La principale « avancée », la « coopération réglementaire »

L’engagement des lobbyistes de la City est monté en puissance après le référendum de 2016 qui a scellé le Brexit. Ils ont multiplié les interventions dans toutes les capitales, augmentant leurs dépenses ad hoc de quelque 175 %. Au chapitre des inflexions obtenues, les enquêteurs du réseau Enco relèvent singulièrement combien la France d’Emmanuel Macron a été réceptive à leurs « arguments » en baissant la fiscalité sur les plus grandes fortunes, les actionnaires et les entreprises. Sans que cet effort, qui fut parfois présenté comme le moyen d’attirer les traders vers la Place de Paris dans une course à la récupération du rôle de la City, n’ait jamais été vraiment suivi de transferts massifs des activités financières des rives de la Tamise vers celles de la Seine. Autrement dit : si les géants de la finance ont profité à plein des nouvelles réglementations françaises, ils restent persuadés que Londres, en prise avec Wall Street, saura continuer de leur offrir les meilleures garanties.

La principale « avancée » obtenue par les lobbyistes de la City pour gérer la période post-Brexit au mieux de leurs intérêts porte un nom : la « coopération réglementaire ». Derrière le vocable un peu aride se cache la recherche de moyens destinés à rendre compatibles, voire à harmoniser des normes en vigueur dans les différents marchés et systèmes financiers.

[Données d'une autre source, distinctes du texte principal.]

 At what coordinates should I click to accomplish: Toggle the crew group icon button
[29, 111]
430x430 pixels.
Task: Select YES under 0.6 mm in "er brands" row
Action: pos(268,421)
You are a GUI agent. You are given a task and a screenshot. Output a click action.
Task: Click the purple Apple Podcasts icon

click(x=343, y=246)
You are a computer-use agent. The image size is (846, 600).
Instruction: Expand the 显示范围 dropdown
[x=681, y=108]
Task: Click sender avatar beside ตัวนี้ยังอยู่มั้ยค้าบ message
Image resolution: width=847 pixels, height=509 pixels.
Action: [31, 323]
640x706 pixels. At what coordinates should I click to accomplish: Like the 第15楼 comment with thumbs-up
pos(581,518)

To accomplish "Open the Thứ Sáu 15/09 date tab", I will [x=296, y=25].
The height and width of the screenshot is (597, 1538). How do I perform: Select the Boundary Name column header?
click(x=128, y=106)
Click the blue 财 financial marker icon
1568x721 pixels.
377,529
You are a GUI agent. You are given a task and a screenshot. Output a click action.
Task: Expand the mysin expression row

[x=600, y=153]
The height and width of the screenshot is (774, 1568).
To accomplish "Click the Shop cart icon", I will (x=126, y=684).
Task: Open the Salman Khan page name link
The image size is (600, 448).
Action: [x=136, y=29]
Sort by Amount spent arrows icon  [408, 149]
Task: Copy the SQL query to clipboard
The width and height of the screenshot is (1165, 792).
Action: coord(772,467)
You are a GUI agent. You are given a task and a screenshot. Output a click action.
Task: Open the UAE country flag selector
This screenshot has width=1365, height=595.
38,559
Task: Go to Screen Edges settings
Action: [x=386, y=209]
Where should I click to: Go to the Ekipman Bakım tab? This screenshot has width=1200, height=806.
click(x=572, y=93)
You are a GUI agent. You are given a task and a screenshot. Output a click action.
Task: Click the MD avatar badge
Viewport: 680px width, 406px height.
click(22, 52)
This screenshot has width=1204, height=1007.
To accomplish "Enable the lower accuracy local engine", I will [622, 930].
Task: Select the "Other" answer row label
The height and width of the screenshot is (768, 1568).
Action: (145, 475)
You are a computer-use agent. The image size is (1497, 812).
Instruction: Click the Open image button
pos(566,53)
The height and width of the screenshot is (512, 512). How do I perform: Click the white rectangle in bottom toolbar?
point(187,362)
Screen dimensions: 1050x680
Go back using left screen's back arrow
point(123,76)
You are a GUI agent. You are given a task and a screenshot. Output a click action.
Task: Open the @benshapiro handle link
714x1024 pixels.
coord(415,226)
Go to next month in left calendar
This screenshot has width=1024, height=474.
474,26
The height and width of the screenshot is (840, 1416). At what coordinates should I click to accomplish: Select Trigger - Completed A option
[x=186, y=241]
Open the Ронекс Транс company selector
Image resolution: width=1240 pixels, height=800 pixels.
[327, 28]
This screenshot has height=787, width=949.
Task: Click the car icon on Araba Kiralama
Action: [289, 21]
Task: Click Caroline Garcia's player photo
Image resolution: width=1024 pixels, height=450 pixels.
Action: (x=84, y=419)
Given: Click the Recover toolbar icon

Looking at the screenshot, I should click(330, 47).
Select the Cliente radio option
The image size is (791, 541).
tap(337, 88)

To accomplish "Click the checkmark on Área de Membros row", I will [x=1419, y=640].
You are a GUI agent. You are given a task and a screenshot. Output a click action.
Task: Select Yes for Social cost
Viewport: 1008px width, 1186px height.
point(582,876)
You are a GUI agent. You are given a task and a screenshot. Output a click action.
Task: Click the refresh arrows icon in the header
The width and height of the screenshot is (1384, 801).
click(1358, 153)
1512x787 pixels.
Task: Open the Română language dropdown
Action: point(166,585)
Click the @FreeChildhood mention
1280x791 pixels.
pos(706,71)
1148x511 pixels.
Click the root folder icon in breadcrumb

Les géants de la City possèdent un outil très performant pour imposer le type de régulation qui leur soit le plus profitable : l’International Regulatory Strategy Group (IRSG ou Groupe international de stratégie régulatrice).

Omniprésents parmi les « conseillers » du gouvernement de Londres mais aussi de Paris, Berlin et d’autres capitales européennes, les représentants de l’IRSG ont réussi à se tailler une place de choix auprès de Michel Barnier, le commissaire européen chargé pour l’UE de la négociation du Brexit. Dans leurs investigations, les ONG observatrices de l’action des lobbys ont comptabilisé « pas moins de 67 rencontres entre l’équipe du négociateur français » et des organismes « d’experts » directement issus du monde de la City. Soit, soulignent-ils, « plus encore que les meetings consacrés par les mêmes aux ministres et officiels du Royaume Uni ».

La coopération réglementaire offre un avantage considérable pour façonner les futures relations entre les marchés et les grandes places financières de la planète. Elle garantit là encore la discrétion, cette seconde nature cultivée par la City. Intervenant a posteriori du tumulte médiatique autour des futures relations, politiques et commerciales entre le Royaume-Uni et ses anciens partenaires européens, elle pourra permettre de prendre des décisions mûries dans le secret d’un monde de spécialistes opportunément dépêchés par les géants de la finance.

Les enquêteurs de l’ONG Enco tirent la sonnette d’alarme

La méthode de la coopération réglementaire offre de plus l’avantage non négligeable qu’elle semble être frappée au coin du bon sens. N’est-il pas souhaitable de gérer au mieux les divergences apparues entre différentes zones ? D’autant que le Royaume-Uni et l’UE étaient autrefois membres d’une même entité. Le problème, c’est que, pilotée de fait par la finance, la recherche de deals réglementaires « pragmatiques » risque de s’apparenter à un massacre des garde-fous et autres protections des consommateurs, mis en place ici et là pour essayer de tirer enseignement des dérives qui ont conduit au krach de 2007-2008.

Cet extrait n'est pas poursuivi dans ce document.